* _What you will do_
(a) In the text on AngularJS directive templates, write out again the part that opens with the words containing "The method I" and closes with "the contact list.", switching "template factory" to "template service".
(b) According to the text on AngularJS directive templates, which display modes does the template factory support?
(c) Extend the text on AngularJS directive templates, picking up after its last sentence.

* _Excerpted text_

——————————

AngularJS directive with multiple templates

Personally I think that Option 2 offers a clean separation between display modes. I have created a working CodePen example to illustrate how you might accomplish this cleanly by using separate directives for each template.

The method I used in my CodePen example utilizes a template factory which is injected into each directive via Angular DI. The template factory implementation is very clean since it merely uses ng-include template strings for each of the different supported display modes (compact & detailed). The actual HTML templates (partials) can be housed in external view files or internal script blocks.

Using the contact directives are easy:

<contact compact ng-repeat="contact in contacts" ng-model="contact"></contact>

This creates a compact version of the contact list.

<contact detailed ng-repeat="contact in contacts" ng-model="contact"></contact>

This creates a detailed contact listing.

I will admit that I haven't deployed code like this to production so there may be scalability or other concerns I haven't considered. I hope the code I provided answers your questions or at least provides inspiration for further exploration.

——————————

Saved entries
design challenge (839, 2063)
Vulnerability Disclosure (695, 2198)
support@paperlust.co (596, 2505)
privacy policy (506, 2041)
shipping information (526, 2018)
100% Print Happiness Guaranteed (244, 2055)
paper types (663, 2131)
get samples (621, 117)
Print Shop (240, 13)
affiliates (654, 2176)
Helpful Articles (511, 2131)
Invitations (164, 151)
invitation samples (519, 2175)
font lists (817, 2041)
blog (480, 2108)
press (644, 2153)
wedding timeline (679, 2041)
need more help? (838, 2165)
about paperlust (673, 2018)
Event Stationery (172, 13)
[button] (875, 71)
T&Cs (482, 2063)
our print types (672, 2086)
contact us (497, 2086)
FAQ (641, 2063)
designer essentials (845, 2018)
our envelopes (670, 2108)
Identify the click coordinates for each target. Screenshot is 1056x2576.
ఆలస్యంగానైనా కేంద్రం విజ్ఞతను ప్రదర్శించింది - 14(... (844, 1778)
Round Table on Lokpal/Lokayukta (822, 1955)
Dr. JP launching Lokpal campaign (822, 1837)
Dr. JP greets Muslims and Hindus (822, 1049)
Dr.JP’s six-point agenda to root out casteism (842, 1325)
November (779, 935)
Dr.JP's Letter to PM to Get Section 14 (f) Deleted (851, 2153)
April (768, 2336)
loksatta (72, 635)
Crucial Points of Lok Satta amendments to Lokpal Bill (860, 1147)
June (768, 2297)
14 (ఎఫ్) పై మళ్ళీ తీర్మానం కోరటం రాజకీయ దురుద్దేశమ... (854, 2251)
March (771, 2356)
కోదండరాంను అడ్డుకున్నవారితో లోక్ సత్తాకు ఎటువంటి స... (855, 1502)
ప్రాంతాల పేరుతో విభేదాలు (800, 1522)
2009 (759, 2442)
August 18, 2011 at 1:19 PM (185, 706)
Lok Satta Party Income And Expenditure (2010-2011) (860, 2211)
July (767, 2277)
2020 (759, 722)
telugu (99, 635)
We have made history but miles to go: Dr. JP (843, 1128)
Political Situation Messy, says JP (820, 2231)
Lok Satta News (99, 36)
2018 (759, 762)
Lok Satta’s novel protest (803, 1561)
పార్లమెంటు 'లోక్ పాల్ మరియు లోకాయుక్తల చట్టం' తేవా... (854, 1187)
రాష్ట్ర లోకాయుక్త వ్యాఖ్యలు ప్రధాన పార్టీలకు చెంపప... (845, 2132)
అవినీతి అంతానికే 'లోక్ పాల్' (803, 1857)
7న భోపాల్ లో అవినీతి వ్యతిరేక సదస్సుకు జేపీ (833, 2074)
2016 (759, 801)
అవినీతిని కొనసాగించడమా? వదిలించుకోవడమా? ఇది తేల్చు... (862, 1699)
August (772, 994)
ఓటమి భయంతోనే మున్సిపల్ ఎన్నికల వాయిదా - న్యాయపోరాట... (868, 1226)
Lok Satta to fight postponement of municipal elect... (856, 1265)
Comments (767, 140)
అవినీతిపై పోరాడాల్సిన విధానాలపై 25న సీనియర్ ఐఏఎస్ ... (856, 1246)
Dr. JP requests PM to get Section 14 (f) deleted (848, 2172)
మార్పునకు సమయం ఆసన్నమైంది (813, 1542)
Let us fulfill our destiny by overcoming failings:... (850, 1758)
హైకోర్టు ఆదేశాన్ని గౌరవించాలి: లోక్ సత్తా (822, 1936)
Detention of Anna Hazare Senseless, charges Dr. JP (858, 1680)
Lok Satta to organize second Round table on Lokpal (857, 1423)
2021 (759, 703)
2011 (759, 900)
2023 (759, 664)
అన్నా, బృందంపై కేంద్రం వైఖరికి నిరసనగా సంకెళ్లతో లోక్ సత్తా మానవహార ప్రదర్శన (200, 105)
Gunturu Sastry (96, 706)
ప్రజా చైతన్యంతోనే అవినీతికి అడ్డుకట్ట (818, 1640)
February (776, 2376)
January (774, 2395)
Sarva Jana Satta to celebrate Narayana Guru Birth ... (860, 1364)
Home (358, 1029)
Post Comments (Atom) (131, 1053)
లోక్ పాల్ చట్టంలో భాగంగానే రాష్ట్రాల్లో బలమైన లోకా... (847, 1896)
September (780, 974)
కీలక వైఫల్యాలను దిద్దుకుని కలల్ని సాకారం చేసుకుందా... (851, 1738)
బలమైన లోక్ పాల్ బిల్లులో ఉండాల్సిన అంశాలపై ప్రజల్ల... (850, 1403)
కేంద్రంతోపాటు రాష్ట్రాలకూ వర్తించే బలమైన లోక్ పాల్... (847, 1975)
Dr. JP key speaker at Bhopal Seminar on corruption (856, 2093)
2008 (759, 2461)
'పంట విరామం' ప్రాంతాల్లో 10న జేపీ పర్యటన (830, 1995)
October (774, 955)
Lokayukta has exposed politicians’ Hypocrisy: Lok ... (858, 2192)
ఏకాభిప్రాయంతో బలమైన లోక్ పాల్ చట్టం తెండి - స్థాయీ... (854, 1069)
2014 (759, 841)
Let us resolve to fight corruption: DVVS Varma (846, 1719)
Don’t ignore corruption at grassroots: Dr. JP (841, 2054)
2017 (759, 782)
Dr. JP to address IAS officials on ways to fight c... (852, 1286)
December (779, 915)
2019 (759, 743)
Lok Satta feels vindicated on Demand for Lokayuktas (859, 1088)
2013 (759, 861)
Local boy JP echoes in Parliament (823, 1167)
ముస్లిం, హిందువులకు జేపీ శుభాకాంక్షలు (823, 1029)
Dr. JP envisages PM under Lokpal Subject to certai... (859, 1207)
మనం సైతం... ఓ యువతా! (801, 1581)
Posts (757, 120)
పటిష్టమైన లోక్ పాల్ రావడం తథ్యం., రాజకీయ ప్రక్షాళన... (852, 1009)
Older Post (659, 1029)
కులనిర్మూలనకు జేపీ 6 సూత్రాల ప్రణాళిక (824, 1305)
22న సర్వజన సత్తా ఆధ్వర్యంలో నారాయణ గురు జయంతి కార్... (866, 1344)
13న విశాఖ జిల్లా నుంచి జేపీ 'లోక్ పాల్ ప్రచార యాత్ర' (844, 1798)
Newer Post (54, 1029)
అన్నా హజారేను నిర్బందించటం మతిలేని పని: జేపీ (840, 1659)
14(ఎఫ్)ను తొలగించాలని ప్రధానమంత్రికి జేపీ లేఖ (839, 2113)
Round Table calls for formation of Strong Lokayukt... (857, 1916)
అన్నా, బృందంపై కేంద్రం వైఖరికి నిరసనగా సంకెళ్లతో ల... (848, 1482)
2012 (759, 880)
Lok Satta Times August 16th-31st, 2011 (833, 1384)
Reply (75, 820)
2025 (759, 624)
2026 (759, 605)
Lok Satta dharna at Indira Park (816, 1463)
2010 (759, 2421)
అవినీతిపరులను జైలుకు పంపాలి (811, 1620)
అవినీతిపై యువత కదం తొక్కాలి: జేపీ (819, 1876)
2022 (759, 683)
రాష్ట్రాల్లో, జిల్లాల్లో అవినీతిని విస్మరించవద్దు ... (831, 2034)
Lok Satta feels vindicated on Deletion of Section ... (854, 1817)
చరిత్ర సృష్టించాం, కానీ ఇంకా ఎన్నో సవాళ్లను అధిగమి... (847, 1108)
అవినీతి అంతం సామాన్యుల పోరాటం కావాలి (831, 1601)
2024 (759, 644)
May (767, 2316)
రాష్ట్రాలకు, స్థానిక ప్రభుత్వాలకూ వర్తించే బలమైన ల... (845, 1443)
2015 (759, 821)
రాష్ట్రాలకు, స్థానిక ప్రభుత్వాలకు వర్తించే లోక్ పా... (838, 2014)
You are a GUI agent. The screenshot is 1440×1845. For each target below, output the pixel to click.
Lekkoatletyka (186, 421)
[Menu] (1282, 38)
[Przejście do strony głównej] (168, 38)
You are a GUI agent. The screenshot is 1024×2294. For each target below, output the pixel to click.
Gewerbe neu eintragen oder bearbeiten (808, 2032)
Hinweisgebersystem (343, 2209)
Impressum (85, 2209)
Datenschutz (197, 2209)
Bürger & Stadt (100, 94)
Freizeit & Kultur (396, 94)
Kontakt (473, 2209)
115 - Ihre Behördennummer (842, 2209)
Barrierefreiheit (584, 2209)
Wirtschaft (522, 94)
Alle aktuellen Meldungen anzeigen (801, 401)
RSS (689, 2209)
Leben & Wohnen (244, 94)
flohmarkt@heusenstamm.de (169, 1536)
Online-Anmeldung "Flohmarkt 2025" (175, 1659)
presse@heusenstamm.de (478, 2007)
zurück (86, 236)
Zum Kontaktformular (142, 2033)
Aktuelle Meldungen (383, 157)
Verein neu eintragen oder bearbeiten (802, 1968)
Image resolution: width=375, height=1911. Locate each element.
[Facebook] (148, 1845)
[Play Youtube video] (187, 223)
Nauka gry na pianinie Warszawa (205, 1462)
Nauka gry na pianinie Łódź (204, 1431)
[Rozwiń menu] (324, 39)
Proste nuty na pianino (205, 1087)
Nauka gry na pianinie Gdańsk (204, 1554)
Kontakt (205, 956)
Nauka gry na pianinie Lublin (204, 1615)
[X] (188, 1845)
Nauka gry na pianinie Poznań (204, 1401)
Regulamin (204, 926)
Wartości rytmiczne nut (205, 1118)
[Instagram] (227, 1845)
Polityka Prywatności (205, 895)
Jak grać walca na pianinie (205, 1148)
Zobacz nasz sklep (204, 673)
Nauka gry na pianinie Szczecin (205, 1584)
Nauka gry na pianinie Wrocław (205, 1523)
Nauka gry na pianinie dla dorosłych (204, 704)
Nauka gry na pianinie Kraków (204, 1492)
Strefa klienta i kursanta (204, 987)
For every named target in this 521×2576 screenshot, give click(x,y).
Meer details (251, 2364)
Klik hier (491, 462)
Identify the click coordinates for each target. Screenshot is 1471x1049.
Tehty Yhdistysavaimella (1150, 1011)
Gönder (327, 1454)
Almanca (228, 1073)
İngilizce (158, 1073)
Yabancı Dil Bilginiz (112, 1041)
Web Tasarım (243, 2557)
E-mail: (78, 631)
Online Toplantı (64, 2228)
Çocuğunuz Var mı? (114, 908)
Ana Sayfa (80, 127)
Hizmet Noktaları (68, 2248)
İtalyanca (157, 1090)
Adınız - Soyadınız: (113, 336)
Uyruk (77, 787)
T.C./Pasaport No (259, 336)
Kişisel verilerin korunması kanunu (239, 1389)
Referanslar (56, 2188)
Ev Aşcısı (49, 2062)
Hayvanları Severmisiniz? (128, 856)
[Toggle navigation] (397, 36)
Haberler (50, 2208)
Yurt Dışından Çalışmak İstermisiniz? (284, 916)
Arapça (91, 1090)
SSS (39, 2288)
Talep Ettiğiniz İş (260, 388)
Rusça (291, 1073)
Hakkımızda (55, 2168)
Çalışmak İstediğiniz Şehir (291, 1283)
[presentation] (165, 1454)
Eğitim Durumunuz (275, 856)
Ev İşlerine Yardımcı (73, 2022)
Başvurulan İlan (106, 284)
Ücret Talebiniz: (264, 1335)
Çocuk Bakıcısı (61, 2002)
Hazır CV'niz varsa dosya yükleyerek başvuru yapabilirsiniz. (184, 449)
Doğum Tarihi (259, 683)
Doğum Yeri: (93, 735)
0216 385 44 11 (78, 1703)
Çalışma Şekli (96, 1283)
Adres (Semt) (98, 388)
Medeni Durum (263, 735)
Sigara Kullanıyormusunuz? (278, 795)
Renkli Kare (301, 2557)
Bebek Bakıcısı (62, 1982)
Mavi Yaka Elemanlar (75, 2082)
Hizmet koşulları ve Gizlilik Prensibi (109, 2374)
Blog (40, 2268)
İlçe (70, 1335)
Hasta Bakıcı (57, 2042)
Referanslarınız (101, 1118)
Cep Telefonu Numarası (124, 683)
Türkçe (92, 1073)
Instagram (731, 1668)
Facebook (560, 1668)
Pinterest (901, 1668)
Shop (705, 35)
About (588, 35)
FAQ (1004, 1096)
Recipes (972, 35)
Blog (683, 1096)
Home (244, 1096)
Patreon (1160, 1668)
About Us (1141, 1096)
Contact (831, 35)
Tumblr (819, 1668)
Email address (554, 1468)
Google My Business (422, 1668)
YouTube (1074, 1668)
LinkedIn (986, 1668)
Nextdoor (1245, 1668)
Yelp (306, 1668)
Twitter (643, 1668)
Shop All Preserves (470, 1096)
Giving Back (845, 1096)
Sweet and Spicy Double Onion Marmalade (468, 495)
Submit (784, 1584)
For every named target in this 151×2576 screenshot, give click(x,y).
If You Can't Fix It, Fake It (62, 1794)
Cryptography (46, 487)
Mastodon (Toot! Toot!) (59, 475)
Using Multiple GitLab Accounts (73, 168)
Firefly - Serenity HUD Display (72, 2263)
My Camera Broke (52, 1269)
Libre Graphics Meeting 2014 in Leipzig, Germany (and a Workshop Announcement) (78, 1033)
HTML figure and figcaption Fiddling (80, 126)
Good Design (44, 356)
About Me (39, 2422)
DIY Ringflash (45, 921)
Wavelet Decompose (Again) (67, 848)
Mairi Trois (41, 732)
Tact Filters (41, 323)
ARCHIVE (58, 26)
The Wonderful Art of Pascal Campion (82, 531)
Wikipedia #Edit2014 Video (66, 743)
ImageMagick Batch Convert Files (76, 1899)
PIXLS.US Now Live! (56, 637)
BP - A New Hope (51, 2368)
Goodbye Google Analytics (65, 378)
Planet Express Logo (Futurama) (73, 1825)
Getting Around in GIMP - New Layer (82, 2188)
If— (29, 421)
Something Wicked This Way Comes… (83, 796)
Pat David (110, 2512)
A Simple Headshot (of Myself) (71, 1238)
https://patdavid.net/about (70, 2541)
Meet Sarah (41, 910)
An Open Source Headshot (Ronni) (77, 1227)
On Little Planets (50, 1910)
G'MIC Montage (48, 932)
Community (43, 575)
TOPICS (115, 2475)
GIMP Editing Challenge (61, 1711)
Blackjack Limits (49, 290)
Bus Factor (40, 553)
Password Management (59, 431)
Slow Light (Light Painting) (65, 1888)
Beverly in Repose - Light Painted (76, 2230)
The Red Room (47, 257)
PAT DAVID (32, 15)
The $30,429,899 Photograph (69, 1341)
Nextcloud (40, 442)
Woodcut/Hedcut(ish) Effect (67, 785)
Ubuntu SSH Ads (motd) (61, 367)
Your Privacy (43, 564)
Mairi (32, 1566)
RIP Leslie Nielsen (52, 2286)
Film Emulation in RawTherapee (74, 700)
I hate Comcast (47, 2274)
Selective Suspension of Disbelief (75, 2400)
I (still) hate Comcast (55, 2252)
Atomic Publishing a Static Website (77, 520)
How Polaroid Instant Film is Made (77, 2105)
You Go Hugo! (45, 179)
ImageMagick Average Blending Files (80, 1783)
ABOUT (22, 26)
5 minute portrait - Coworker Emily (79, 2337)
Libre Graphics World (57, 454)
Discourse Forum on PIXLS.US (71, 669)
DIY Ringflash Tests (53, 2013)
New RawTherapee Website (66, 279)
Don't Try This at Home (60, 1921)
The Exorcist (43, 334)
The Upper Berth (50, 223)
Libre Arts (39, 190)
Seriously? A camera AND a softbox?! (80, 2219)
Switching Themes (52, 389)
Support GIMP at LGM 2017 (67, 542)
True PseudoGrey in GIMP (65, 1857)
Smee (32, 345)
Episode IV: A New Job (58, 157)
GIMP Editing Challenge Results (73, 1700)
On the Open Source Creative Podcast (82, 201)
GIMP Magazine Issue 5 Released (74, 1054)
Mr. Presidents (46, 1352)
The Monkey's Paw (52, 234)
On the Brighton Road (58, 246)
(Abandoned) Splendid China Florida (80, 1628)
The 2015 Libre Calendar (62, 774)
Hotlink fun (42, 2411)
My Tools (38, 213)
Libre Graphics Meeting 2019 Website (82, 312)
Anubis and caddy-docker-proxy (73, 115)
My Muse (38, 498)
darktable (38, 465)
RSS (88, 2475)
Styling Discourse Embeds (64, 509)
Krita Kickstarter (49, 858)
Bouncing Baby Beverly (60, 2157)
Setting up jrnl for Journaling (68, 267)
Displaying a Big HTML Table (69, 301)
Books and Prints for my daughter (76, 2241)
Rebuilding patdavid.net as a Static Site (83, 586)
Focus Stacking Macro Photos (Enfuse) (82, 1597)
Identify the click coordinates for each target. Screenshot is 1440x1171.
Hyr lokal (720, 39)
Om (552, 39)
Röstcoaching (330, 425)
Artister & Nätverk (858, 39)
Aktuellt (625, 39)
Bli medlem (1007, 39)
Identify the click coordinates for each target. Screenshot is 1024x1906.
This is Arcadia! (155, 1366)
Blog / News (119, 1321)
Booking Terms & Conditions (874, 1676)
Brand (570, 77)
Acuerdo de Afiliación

——————————

* _Task answers_
(a)
The method I used in my CodePen example utilizes a template service which is injected into each directive via Angular DI. The template service implementation is very clean since it merely uses ng-include template strings for each of the different supported display modes (compact & detailed). The actual HTML templates (partials) can be housed in external view files or internal script blocks.

Using the contact directives are easy:

<contact compact ng-repeat="contact in contacts" ng-model="contact"></contact>

This creates a compact version of the contact list.

(b) Compact and detailed.

(c)
I have build a new approach working on Adam example and using also the sample from angular docs in which they talk about functions in templateUrl property https://docs.angularjs.org/guide/directive, this is the plunker from angular docs: http://plnkr.co/edit/h2CSf2WqCLYfPvzL9WQn?p=preview

.directive('myCustomer', function() {
    return {
      templateUrl: function(elem, attr){
        return 'customer-'+attr.type+'.html';
      }
    };
  });

And this is my remixed solution:

http://codepen.io/anon/pen/wawOyz?editors=101

app.factory('templates', function() {
  return {
    compact:   'compact',
    detailed:  'detailed'
  };
 });

app.directive('contact', function(templates) {
  return {
    restrict: 'E',
    templateUrl: function($elem, $attr){
      return templates[$attr.mode];       
    },
    scope: {
      contact: '=ngModel'
    }
  };
});

I liked the idea of having all template addresses in one factory but I find the directive-per-mode quite repetitive and if you have several elements using this approach you will need to namespace them (contact-text, email-text, company-text) so they don't crash.

I am not sure yet if this is a better way to go, is shorter and more DRY, but maybe is more difficult to test or less customizable. I just wanted to share the approach in case it can help anyone.